**WORK REQUEST:** From the line that contains "Where should I click to: Open" through the line that contains "Task: Enable Clamp in the gray Mix node", output every line of the listing below exactly and leave out all the rest.

**MATERIALS PROVIDED:**
---------------

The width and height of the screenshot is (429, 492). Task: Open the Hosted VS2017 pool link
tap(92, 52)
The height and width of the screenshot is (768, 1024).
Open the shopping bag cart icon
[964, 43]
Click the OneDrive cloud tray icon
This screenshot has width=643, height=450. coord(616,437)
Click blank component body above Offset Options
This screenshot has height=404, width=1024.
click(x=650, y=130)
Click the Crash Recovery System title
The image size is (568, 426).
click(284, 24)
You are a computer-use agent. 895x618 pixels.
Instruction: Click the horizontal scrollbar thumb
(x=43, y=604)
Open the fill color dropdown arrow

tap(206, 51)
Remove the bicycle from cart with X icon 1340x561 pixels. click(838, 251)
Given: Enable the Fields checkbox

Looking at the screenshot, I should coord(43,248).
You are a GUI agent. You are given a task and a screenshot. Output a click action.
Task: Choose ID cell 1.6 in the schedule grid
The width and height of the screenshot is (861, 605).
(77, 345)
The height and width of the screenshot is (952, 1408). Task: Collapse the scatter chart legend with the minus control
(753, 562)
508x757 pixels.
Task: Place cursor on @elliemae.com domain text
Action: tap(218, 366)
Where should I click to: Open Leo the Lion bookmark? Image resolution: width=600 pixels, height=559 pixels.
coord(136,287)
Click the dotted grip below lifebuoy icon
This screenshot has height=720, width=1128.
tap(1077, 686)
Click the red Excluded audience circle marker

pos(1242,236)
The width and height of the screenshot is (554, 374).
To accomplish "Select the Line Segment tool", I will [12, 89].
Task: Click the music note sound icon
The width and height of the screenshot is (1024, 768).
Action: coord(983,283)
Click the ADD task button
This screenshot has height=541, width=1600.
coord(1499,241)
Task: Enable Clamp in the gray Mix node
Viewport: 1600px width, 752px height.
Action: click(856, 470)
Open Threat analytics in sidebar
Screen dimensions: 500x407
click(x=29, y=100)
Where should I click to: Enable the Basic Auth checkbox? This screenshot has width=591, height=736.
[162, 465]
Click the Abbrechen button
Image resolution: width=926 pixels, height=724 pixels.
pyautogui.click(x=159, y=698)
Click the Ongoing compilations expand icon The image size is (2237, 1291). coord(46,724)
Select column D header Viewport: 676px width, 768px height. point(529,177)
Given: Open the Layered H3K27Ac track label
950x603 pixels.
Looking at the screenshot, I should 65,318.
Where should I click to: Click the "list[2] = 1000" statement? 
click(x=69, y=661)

---------------

**PROBLEM SOLUTION:**
Where should I click to: Open Leo the Lion bookmark? Image resolution: width=600 pixels, height=559 pixels.
coord(136,287)
Click the dotted grip below lifebuoy icon
This screenshot has height=720, width=1128.
tap(1077, 686)
Click the red Excluded audience circle marker

pos(1242,236)
The width and height of the screenshot is (554, 374).
To accomplish "Select the Line Segment tool", I will [12, 89].
Task: Click the music note sound icon
The width and height of the screenshot is (1024, 768).
Action: coord(983,283)
Click the ADD task button
This screenshot has height=541, width=1600.
coord(1499,241)
Task: Enable Clamp in the gray Mix node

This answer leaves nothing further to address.